Hermandad de la Lanzada · Foto: Cedida por la Hermandad
La Sagrada Lanzada
Instrumentó la Quinta Angustia de su padre y la Amarguras de su hijo. Dirigió la Banda Municipal de Sevilla durante treinta y siete años. Y compuso solo tres marchas propias en toda su vida. Esta es la más grande de las tres.
- Compositor
-
Manuel Font Fernández de la Herranz
- Año
- 1928
- Dedicada a
- Hermandad de la Sagrada Lanzada
- Hermandad
- Hermandad de la Lanzada (Sevilla)
Con esta ficha el fichero reúne las tres generaciones de los Font: José Font Marimont, con Quinta Angustia de 1895; su hijo Manuel Font Fernández de la Herranz, con La Sagrada Lanzada; y su nieto Manuel Font de Anta, con Amarguras de 1919.
Manuel Font Fernández de la Herranz ocupa el centro de la saga musical más importante de la Semana Santa sevillana. Es hijo de José Font Marimont, autor de Quinta Angustia, y padre de Manuel y José Font de Anta, autores de Amarguras. Y sin embargo su nombre suele quedar tapado por los otros dos.
Treinta y siete años al frente
Font Fernández enseñaba música a los huérfanos del Hospicio de San Fernando, en la plaza de San Leandro, y con ellos formó una agrupación que el Ayuntamiento de Sevilla municipalizó en 1910. De ahí nació la Banda Municipal tal y como se conoce hoy, y él la dirigió durante treinta y siete años.
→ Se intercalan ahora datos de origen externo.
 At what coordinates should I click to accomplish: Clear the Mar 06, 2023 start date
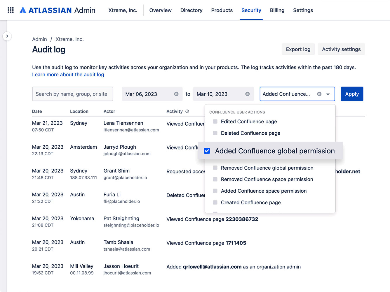176,94
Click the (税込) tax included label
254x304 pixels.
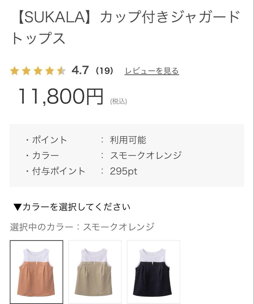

Su labor mayor fue la instrumentación. Suya es la de Quinta Angustia, de su padre, y la de Amarguras, de su hijo. También instrumentó para banda la Virgen del Valle de Gómez-Zarzuela y el aria de la ópera Jone, una de las piezas más fúnebres que siguen sonando en Semana Santa.
Tres marchas y ninguna más
Como compositor de marchas procesionales su legado se reduce a tres títulos: A la memoria de mi padre, de 1899, La Sagrada Lanzada, de 1928, y Expiración, de 1941.
La Sagrada Lanzada es la que ha quedado en el repertorio. Está escrita como marcha fúnebre y dura poco más de cuatro minutos y medio.
Un poema, según la prensa de entonces
El diario El Liberal del 31 de marzo de 1928 se hizo eco de la composición y la describió no como una marcha, sino como un poema musical, desgranando lo que iba contando cada pasaje: un murmullo suave y melancólico al principio, evocando el lamento del pueblo de Israel ante la tragedia del Gólgota, y después, entre el clamor de las trompetas romanas, las palabras de la Virgen a su hijo en una frase vibrante.
Conviene recordar que cuando se escribió, el Crucificado del paso de misterio no era el actual. La talla que hoy se ve es de Illanes y llegó al año siguiente.